*EXERCISE DETAILS*
Copy all lines of the listing that include the string "στον".
(RECORDS SUPPLIED Opens)
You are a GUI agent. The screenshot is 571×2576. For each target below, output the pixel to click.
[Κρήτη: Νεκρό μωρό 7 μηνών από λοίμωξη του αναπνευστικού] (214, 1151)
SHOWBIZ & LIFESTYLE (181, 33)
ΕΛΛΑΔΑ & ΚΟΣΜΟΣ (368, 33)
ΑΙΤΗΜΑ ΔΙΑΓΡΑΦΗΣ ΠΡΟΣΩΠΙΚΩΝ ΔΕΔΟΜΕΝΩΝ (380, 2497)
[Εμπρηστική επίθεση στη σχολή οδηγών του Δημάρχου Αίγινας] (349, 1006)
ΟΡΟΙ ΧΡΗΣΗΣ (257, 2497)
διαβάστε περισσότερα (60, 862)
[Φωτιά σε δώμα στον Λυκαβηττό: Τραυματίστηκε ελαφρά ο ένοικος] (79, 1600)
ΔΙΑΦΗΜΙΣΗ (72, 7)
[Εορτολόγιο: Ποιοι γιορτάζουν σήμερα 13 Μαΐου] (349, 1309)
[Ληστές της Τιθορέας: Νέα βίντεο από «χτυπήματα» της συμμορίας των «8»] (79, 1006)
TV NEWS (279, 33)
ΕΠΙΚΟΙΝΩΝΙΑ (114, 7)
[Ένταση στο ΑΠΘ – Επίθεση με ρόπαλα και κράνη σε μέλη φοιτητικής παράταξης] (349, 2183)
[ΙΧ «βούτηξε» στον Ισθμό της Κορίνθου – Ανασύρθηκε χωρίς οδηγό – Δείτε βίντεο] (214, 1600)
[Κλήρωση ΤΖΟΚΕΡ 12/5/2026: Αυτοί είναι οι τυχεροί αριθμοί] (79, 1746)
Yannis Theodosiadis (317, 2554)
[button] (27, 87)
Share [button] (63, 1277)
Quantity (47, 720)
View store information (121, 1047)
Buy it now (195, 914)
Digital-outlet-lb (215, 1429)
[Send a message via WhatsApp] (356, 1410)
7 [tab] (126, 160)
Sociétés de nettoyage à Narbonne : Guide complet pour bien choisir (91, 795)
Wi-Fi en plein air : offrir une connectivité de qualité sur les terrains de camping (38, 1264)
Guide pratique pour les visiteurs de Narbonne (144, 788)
(RECORDS SUPPLIED Closes)
*TASK OUTPUT*
[Φωτιά σε δώμα στον Λυκαβηττό: Τραυματίστηκε ελαφρά ο ένοικος] (79, 1600)
[ΙΧ «βούτηξε» στον Ισθμό της Κορίνθου – Ανασύρθηκε χωρίς οδηγό – Δείτε βίντεο] (214, 1600)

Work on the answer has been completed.